DATA PROVIDED START

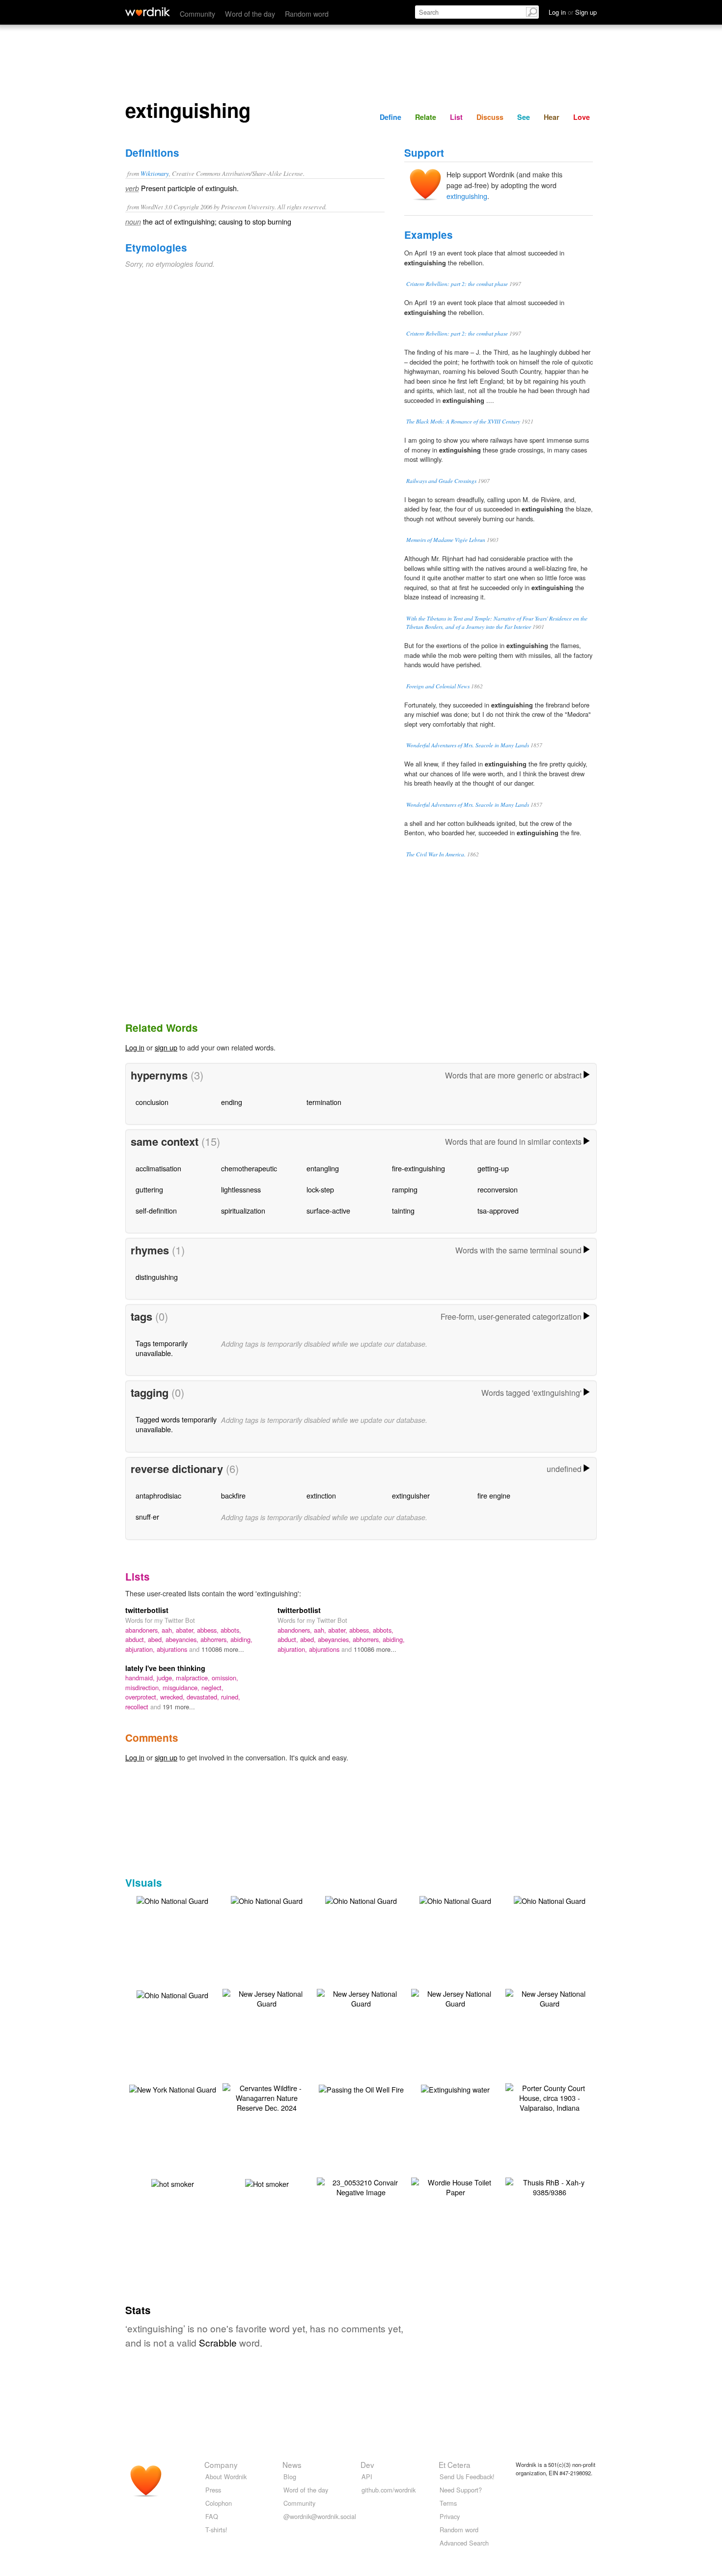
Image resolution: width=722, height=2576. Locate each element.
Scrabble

DATA PROVIDED END
DATA PROVIDED START

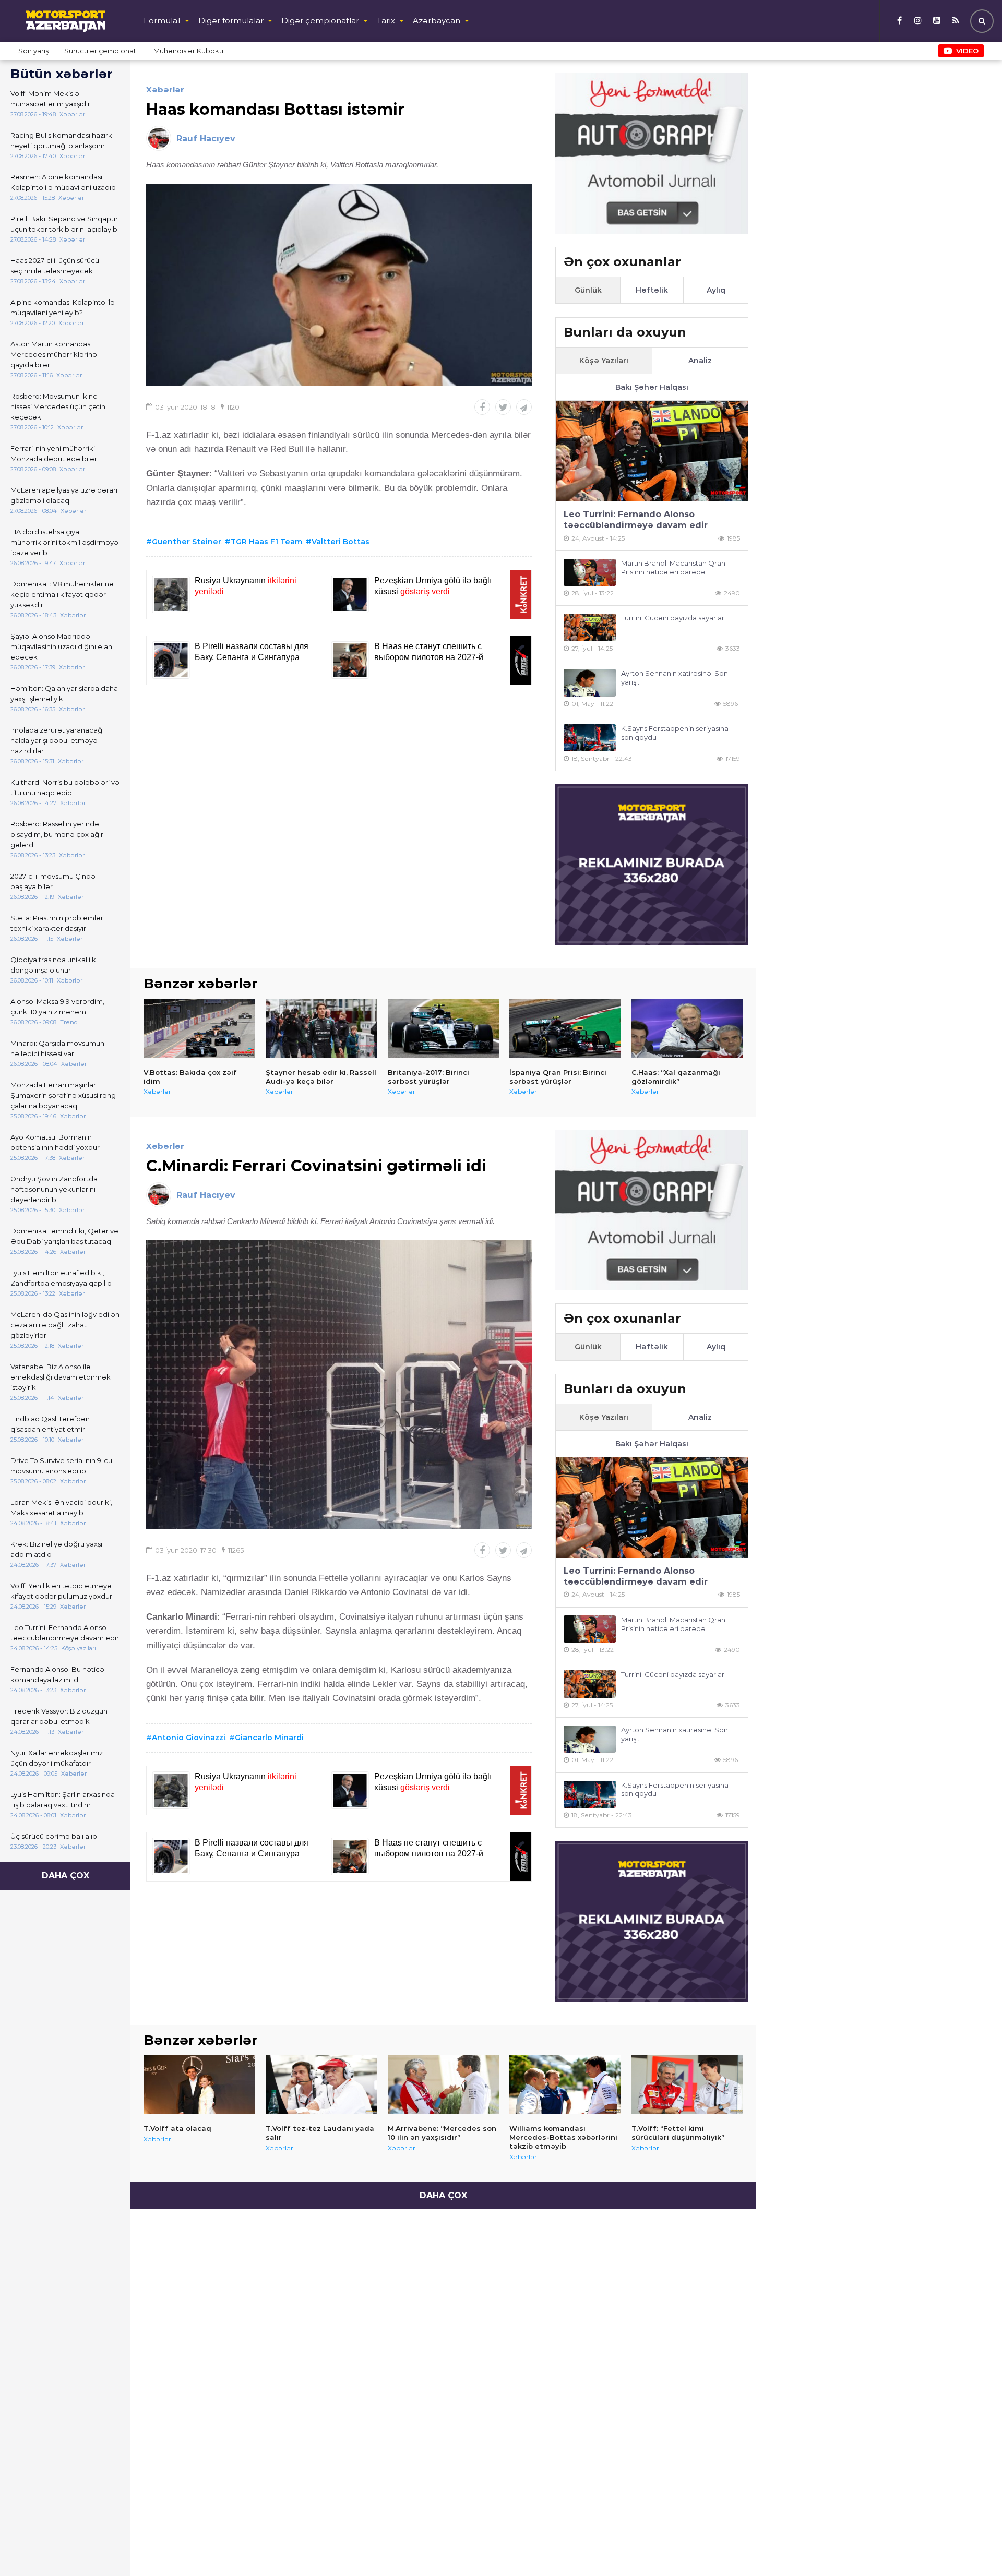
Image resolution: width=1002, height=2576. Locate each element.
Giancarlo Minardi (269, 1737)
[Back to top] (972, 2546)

DATA PROVIDED END
DATA PROVIDED START

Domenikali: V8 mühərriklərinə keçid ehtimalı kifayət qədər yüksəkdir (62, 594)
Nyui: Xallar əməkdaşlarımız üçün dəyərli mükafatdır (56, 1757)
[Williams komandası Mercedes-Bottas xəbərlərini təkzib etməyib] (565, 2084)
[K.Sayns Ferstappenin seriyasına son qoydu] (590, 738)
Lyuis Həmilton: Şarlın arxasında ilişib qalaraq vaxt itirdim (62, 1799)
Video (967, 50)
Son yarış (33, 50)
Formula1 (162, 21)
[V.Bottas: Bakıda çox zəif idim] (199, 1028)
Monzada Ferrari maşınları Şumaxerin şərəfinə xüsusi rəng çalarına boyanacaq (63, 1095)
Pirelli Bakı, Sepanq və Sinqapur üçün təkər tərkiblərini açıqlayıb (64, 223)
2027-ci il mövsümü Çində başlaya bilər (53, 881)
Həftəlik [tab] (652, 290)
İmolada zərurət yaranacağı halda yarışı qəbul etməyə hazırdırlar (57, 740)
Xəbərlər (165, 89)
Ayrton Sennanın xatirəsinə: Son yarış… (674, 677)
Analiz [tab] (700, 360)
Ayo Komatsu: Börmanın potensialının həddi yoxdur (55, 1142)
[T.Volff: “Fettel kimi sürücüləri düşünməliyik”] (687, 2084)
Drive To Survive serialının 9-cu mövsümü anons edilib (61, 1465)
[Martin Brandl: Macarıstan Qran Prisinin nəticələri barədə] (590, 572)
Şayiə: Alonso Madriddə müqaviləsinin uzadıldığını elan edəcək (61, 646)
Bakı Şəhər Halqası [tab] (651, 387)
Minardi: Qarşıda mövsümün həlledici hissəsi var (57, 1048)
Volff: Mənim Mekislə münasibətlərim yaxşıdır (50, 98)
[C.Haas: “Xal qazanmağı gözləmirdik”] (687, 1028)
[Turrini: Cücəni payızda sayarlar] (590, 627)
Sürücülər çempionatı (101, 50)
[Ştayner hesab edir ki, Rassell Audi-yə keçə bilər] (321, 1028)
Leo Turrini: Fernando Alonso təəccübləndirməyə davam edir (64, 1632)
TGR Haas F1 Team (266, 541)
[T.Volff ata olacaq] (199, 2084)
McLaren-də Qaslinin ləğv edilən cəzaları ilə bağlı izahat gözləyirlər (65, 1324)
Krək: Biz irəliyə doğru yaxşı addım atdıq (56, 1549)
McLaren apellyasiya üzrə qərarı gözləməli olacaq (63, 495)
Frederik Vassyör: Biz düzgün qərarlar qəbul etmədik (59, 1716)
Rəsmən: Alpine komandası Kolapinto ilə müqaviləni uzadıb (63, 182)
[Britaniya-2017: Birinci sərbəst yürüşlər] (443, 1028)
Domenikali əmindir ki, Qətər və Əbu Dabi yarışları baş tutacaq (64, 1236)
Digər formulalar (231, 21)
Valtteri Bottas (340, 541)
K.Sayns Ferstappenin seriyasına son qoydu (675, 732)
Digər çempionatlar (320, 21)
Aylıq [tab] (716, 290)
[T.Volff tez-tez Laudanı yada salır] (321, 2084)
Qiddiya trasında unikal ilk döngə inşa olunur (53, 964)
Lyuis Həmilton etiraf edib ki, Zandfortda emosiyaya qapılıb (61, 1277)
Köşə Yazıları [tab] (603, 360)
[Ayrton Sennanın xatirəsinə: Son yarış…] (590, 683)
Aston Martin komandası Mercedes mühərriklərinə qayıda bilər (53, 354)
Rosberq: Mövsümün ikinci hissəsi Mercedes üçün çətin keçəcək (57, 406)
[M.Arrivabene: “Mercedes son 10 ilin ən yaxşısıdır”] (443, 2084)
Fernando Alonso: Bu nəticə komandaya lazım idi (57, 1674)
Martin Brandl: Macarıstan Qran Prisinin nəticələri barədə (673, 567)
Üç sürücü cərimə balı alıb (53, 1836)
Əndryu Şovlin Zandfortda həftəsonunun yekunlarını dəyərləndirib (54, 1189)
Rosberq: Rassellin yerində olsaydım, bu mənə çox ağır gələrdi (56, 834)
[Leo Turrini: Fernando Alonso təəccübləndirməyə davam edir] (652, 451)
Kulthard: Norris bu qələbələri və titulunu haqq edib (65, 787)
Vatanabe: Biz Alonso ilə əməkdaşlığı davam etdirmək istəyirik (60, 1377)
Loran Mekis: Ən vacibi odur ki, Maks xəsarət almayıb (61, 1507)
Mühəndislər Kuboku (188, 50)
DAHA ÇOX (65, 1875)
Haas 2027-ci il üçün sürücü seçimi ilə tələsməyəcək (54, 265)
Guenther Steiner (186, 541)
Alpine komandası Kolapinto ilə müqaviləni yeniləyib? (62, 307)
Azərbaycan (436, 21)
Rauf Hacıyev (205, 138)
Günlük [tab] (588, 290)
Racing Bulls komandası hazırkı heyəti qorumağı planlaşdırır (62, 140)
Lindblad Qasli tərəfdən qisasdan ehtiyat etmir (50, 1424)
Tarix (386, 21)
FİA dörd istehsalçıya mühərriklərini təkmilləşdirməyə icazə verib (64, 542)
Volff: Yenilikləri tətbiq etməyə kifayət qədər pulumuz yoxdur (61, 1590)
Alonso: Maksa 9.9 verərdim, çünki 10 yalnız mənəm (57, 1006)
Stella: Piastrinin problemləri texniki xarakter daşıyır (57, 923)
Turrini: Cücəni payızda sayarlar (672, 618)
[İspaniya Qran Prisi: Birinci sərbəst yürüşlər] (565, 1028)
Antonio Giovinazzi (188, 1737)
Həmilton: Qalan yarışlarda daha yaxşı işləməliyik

DATA PROVIDED END

» **PROMPT**:
Copy out precisely the lines from the line with "[T.Volff ata olacaq] (199, 2084)" to the line with "[T.Volff tez-tez Laudanı" in the material above, including those two lines and omitting all the rest.

» **WRITTEN SOLUTION**:
[T.Volff ata olacaq] (199, 2084)
McLaren-də Qaslinin ləğv edilən cəzaları ilə bağlı izahat gözləyirlər (65, 1324)
Krək: Biz irəliyə doğru yaxşı addım atdıq (56, 1549)
McLaren apellyasiya üzrə qərarı gözləməli olacaq (63, 495)
Frederik Vassyör: Biz düzgün qərarlar qəbul etmədik (59, 1716)
Rəsmən: Alpine komandası Kolapinto ilə müqaviləni uzadıb (63, 182)
[Britaniya-2017: Birinci sərbəst yürüşlər] (443, 1028)
Domenikali əmindir ki, Qətər və Əbu Dabi yarışları baş tutacaq (64, 1236)
Digər formulalar (231, 21)
Valtteri Bottas (340, 541)
K.Sayns Ferstappenin seriyasına son qoydu (675, 732)
Digər çempionatlar (320, 21)
Aylıq [tab] (716, 290)
[T.Volff tez-tez Laudanı yada salır] (321, 2084)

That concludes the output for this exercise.